__SUPPLIED MATERIAL__.
──────────

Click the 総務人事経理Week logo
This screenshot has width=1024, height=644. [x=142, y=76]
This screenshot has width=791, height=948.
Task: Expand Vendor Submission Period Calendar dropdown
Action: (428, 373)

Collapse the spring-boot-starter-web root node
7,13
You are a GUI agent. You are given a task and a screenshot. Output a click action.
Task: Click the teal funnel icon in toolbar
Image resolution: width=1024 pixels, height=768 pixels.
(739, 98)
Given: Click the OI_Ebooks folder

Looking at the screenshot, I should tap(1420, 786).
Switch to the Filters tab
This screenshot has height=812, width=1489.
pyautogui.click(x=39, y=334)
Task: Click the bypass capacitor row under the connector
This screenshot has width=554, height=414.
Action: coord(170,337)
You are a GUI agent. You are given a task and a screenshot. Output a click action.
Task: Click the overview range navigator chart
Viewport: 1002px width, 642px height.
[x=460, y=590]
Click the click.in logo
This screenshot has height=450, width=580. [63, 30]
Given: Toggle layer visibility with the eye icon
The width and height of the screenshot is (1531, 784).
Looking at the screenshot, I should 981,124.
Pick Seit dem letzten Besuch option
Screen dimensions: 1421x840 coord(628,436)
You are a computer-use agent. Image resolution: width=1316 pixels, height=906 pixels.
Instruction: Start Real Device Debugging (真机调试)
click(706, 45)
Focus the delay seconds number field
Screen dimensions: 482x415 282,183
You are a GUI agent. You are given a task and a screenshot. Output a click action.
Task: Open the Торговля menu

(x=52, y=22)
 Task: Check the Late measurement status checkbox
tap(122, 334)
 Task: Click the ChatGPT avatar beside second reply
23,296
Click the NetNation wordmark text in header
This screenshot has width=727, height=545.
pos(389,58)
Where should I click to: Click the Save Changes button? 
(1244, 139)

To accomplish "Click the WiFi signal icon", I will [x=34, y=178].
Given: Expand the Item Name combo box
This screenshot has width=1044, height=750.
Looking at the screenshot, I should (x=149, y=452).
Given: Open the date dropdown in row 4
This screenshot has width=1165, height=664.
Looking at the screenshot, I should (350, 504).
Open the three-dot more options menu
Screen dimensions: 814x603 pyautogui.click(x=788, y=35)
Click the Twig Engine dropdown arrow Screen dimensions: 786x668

──────────

__EXERCISE REQUIREMENTS__.
All lines with the word "icon" must be located in the data and copied.

__RESPONSE BOX__.
Task: Click the teal funnel icon in toolbar
Given: Toggle layer visibility with the eye icon
To accomplish "Click the WiFi signal icon", I will [x=34, y=178].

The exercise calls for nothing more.